In the context of simple interest, the formula \[I = P imes r imes t\]shows how much interest (\(I\)) is earned where \(P\) is the principal amount, \(r\) is the interest rate, and \(t\) is the time period for which the money is invested. In our problem, investment equations are used to balance the total amount invested and the total interest earned. Here are the equations from the problem:

• Total Investment: \( x + y + z = 80,500 \)
• Total Interest: \( 0.04x + 0.03125y + 0.025z = 2,670 \)
• Dependency: \( y = 4z \)

These equations structure the problem into a solvable format, allowing us to determine the amounts in each account. By carefully setting up these equations, we can find solutions to complex investment situations.

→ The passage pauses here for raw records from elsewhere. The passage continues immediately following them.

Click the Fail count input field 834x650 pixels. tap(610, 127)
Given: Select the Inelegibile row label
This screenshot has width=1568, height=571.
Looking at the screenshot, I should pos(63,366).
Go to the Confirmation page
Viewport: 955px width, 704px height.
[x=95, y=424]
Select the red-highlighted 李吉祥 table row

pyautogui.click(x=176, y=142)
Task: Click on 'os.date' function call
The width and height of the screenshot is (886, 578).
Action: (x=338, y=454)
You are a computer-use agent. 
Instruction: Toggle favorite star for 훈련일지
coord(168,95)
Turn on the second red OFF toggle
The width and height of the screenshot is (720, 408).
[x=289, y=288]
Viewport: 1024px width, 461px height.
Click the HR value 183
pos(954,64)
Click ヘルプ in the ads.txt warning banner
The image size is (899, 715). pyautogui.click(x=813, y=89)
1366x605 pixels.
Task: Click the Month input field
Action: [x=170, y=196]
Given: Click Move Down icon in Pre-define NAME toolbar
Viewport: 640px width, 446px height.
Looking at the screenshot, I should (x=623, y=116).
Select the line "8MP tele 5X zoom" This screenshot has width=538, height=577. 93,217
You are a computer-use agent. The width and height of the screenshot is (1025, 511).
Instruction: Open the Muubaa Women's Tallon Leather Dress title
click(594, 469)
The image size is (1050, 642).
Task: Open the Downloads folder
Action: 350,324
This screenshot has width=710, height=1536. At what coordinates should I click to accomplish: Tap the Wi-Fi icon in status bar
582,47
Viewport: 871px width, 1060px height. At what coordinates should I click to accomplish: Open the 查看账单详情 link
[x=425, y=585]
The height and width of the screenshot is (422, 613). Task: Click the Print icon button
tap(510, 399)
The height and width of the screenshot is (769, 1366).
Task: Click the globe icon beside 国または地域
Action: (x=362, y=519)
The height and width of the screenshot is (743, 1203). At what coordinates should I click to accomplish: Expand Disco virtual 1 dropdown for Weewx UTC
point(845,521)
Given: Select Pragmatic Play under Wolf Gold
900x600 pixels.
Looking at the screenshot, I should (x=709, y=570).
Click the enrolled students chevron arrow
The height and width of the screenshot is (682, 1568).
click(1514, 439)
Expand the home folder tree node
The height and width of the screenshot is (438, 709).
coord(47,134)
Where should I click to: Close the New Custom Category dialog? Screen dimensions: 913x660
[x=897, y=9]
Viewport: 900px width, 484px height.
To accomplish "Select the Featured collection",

Algebraic substitution is a powerful technique to simplify and solve equations. It's particularly useful when dealing with systems of equations as it reduces complexity.
In this problem, we use substitution to replace one variable with something equivalent in terms of another. Specifically, we replace \(y\) using the relationship \(y = 4z\). Here's how it works in the equation:

• Substituting \(y = 4z\) in \( x + y + z = 80,500 \) results in a simplified equation: \( x + 5z = 80,500 \)
• Substituting \(y = 4z\) in the interest equation: \( 0.04x + 0.03125y + 0.025z = 2,670 \) simplifies to \( 0.04x + 0.15z = 2,670 \)

By substitution, we reduce the number of variables in consideration, making it straightforward to solve the system by other methods, such as solving linear equations.

Solving linear equations involves finding the values of variables that satisfy all given equations simultaneously. This problem demonstrates solving linear equations with both algebraic substitutions and rearranging terms.
First, we substitute to eliminate one variable, reducing our system to two equations:

• \( x + 5z = 80,500 \)
• \( 0.04x + 0.15z = 2,670 \)

These equations are then solved step-by-step. Starting with clearing the decimals in the interest equation by multiplying everything by 100:\[4x + 15z = 267,000\]Next, using substitution for \(x\), we replace it from the first equation to further progress:\[x = 80,500 - 5z\]This is then substituted back into the updated interest equation:\[4(80,500 - 5z) + 15z = 267,000\]After simplifying, solve for \(z\):\[z = 11,000\]Finally, use \(z\)'s value to solve for \(x\) and \(y\), completing the solutions for all variables. This systematic approach ensures all equations work together to give the correct investment values.